On-campus housing applications dropped slightly this year, likely the result of harsher penalties for cancelling assignments.
The more-than 200-student dip in iHousing applications represents interest from fewer juniors, Director of Housing Programs Seth Weinshel said.
“The drop is mostly in juniors, which we anticipated and were prepared for,” Weinshel said, referring to the disincentive created by new fees for students who withdraw from their assignments.
In past years, about 150 students who received their first-choice assignments ultimately opted not to live on-campus, Weinshel said. He hopes the decrease in applications came mainly from this pool of students.
“We were hoping that we were just going to take those people right out of there, and I think we did that,” he said.
This year, fines for cancelling housing rose to $350 in the first five days after receiving an assignment, and to $700 within the first month. In the past, housing has offered a penalty-free five-day window and a $350 fine thereafter.
Students may cancel their applications without incurring a fee before they are given an assignment.

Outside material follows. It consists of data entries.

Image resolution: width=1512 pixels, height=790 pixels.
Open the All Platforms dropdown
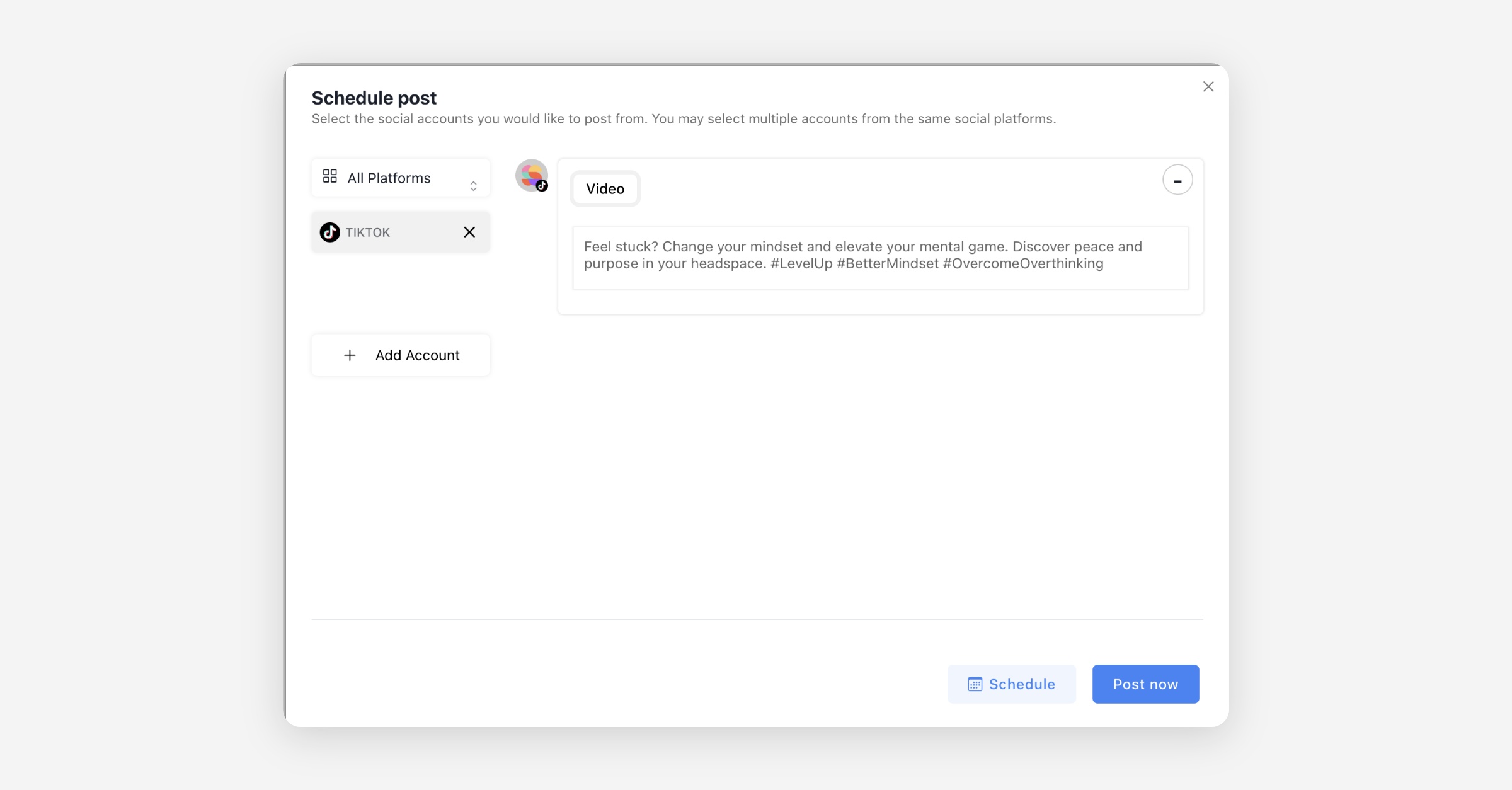pos(400,178)
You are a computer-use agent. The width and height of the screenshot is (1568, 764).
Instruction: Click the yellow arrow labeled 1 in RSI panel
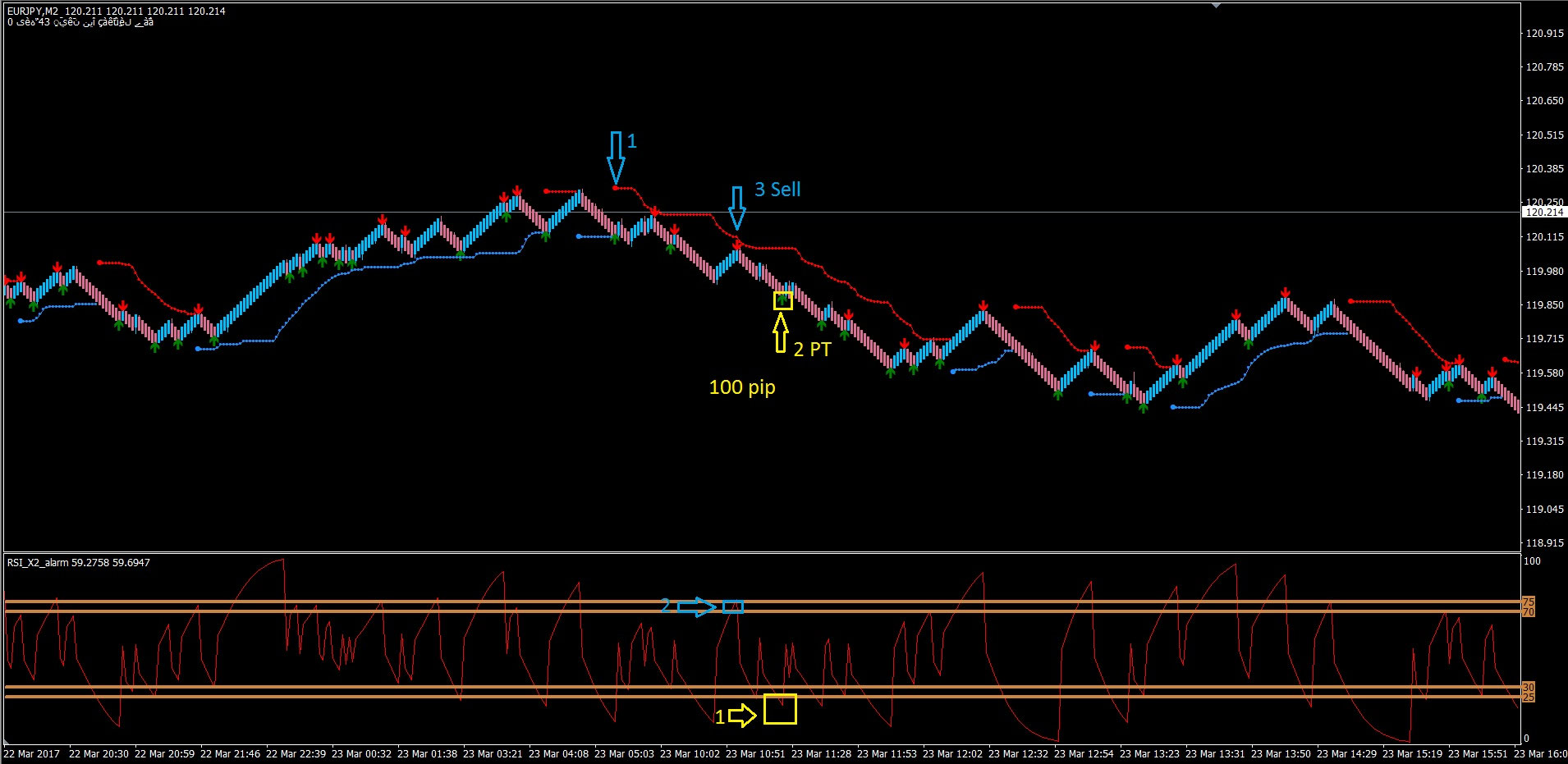pos(744,716)
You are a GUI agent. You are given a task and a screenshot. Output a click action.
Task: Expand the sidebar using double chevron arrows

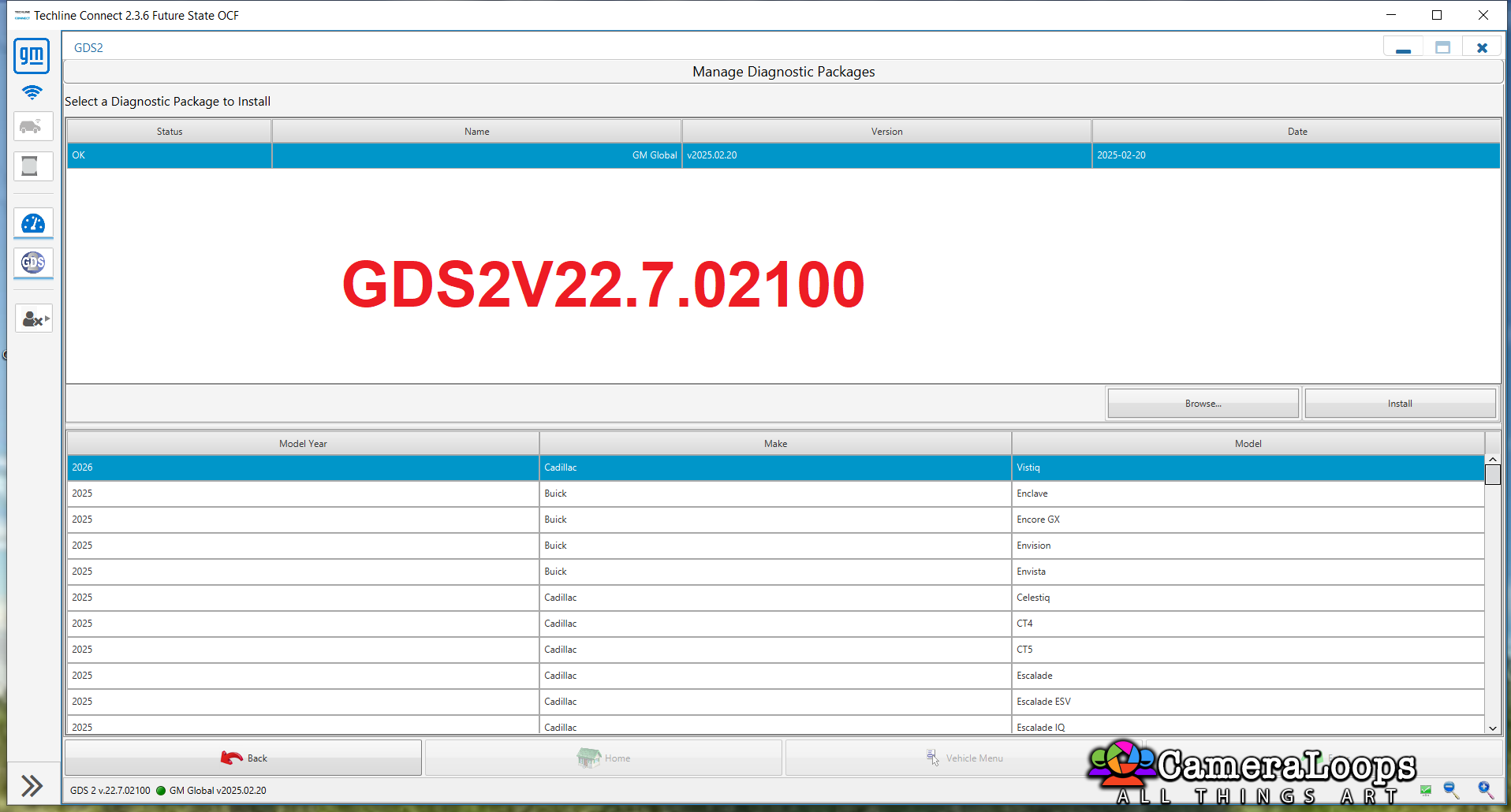[32, 785]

Weinshel said the fee serves as a disincentive for students who apply to housing just “to see what they can get,” not as a way to bring in revenue.
“I’m hoping that honestly nobody pays the fee,” he said. “The fee is solely a deterrent.”
Weinshel estimated that the decrease in overall applications would mean a more manageable waitlist of 400 to 500 students. Last year’s tally of students who didn’t immediately receive on-campus assignments topped 700.
The waitlist will be created after third and fourth year assignments are handed out March 28.
Weinshel said a shorter waitlist means the University would be able to place students who did not receive assignments within about five weeks, compared to the eight weeks that it took last year.
The waitlisted applicants fill spots that are vacated by students who do not return to the University or who opt to study abroad.
Applications from rising fourth-year students grew this year, an indication that more seniors may be opting to live on campus.
Entries in the lottery for South Hall – a strictly senior residence hall comprised mainly of single bedroom suites – jumped 23 percent to about 775 applicants. The building is home to about 475 beds.
Weinshel said the growth in applications is partially the result of continuing popularity for the apartment-style building, as well as a larger junior class.
Fall-only housing applications rose to 130 this year, up from about 100 – likely the result of more students planning in advance to go abroad in the spring so they can stay for the presidential election in the fall.
Gender neutral housing, still what Weinshel called a “pilot program,” saw a dip in applicants – from 145 last year to 112 who applied this spring.
The University is surveying students who took advantage of the gender neutral option to monitor its progress.